--- Reading passage ---
Argument

Sex Is India’s Last Colonial Burden

India’s Supreme Court is finally ditching antiquated laws on gay sex.

Indian gay rights activists belonging to the Karnataka Sexual Minorities Forum (KSMF) pose affectionately during a protest to demand the repeal of colonial-era laws on gay sex in Bangalore on July 2, 2014. (Manjunath Kiran/AFP/Getty Images)
Indian gay rights activists belonging to the Karnataka Sexual Minorities Forum (KSMF) pose affectionately during a protest to demand the repeal of colonial-era laws on gay sex in Bangalore on July 2, 2014. (Manjunath Kiran/AFP/Getty Images)

Five years after the Indian Supreme Court decided that an archaic piece of colonial law meant gay sex was illegal in India, the judicial system has a chance to set things right. In what may be the last great battle in a fight for gay rights that has lasted more than two decades, a five-member bench headed by India’s chief justice, Dipak Misra, appointed just last August, is challenging the constitutionality of Section 377, the British-era law that bans sexual activities “against the order of nature,” including homosexual activities.

In India’s Supreme Court system, the highest court in the country and the last word on legal matters, individual benches—subgroups of judges formed on an ad hoc basis—can reconsider the constitutionality of laws. Based on the proceedings so far, rainbow flags are waving. Hopefully. According to Justice Indu Malhotra, homosexuality “is not an aberration but a variation,” and “because of family pressures and societal pressures, they [gay people] are forced to marry the opposite sex.” The decision could not only liberate tens of millions of gay Indians from a cruel and pointless law but also set a precedent throughout the Commonwealth, which shares a similar legal tradition.

As India barrels into the 21st century, a progressive, fast-urbanizing, and young country is fighting for change against conservative, traditional forces struggling to maintain their control. There is a fierce backlash against modernity and Westernization, as well as a growing tension between the old and the new. Couples are choosing to make their own marital choices, but so-called honor killings have soared by an estimated 800 percent. Young Indians are building up the self-confidence to come out of the closet, but laws such as Section 377 make it unsafe for them to so. Sex education is urgently needed, but official government documents come out against it and recommend yoga and naturopathy. Premarital sex is becoming both more common and more commonly discussed in the media, but organized spaces for young people to talk about sex and gender are few and far between.

India’s Supreme Court originally recriminalized homosexuality the same year that British courts legalized gay marriage. Section 377, established by India’s British colonial rulers in 1861, prohibits sexual activities “against the order of nature” and is punishable with a fine and/or imprisonment ranging from 10 years to life. Countries that continue to punish homosexuality based on similar colonial-era laws include Botswana, Cameroon, Gambia, Kenya, Pakistan, and Bangladesh.
--- Given entries ---
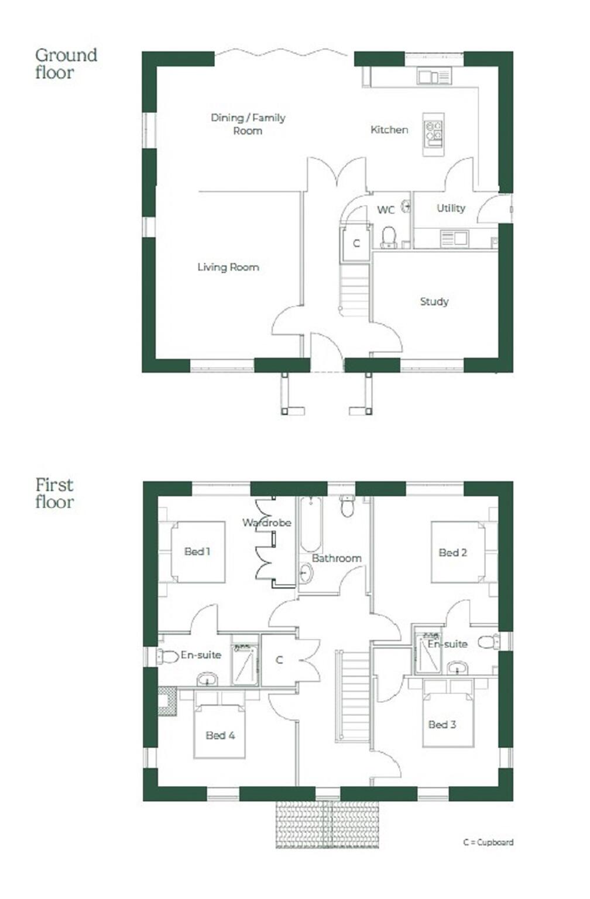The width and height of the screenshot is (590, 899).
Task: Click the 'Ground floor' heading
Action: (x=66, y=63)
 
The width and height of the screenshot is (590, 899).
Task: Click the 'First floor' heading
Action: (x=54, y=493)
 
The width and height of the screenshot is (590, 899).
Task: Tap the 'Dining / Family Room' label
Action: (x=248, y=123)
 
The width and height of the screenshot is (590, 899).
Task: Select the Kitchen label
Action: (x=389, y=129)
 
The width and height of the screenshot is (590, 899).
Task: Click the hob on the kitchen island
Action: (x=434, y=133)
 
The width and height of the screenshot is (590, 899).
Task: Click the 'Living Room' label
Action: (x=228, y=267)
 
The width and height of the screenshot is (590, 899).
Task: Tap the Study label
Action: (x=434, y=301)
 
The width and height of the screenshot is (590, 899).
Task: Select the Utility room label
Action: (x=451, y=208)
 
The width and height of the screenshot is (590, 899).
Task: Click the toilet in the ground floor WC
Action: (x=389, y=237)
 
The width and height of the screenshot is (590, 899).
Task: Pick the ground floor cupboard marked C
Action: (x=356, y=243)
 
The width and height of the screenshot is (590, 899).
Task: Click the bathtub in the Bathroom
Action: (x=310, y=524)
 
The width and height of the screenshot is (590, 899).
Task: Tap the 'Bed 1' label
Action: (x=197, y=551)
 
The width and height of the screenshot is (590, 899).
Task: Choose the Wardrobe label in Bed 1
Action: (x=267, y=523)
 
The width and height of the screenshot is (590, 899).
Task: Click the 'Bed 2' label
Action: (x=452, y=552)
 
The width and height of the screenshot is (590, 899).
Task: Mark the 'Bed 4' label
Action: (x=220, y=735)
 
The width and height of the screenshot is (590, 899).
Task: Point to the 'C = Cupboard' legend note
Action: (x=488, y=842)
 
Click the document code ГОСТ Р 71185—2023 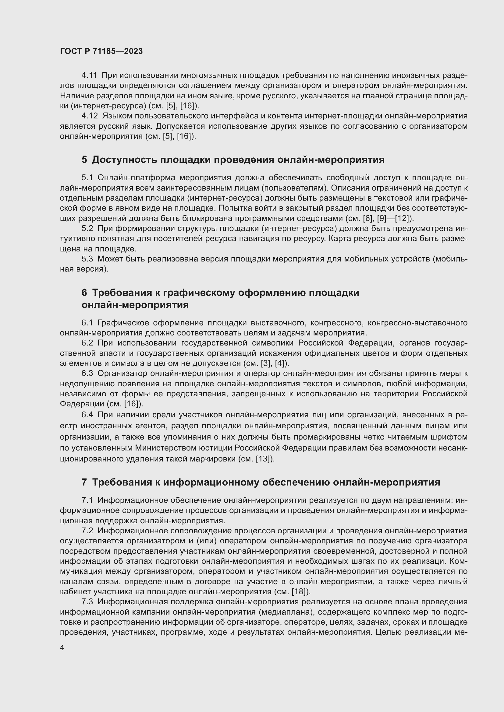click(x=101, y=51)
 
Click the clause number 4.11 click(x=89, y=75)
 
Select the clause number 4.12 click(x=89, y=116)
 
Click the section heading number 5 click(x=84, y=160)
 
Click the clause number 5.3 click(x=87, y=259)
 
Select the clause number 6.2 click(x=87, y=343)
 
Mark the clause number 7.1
---
*Tasks*
1 - In the records, copy out the lines from the one containing "Click the section" through the end of the records, keeping each line unchanged.
2 - Write the next part of the article about India's colonial-era law against gay sex, picking up after its final sentence.

*Final results*
1 -
Click the section heading number 5 click(x=84, y=160)
 
Click the clause number 5.3 click(x=87, y=259)
 
Select the clause number 6.2 click(x=87, y=343)
 
Mark the clause number 7.1

2 -
Enforcement of the law has been sporadic. In India, according to available public figures, in 2014, 1,148 Section 377 cases were recorded. In 2015, there was a 17.3 percent increase, including 154 cases that involved juveniles. National Crime Records Bureau data show that 814 cases—a majority—were crimes committed against children, rather than consensual sex among adults. Although these numbers are not huge, according to Anjali Gopalan, a founder of the Naz Foundation, a gay rights and HIV advocacy organization, the police and other authorities use Section 377 to harass, exploit, and extort.

In 2001, the Naz Foundation went to court to challenge the validity of Section 377, arguing that the law violated the Indian Constitution by depriving citizens of their rights to equal treatment under the law. After eight years of legal fights, which included several dismissals by the court, and burgeoning pressure from India’s liberal media, the Delhi High Court, part of the second layer in India’s three-tiered legal system, decriminalized consensual same-sex relationships in 2009, stating that Section 377 undermined constitutional values and the notion of human dignity.

In 2013, the Supreme Court unexpectedly overturned the earlier judgment and once again made gay sex a crime. This ruling crippled India’s gay rights movement and left the country’s LGBT population fearful, angry, and dejected. This Supreme Court judgment was formed by a bench of just two members and was headed by Justice G.S. Singhvi, who retired the same day the bench declared that only a “miniscule fraction” of Indians were LGBT and dismissed the “so-called rights of LGBT persons.”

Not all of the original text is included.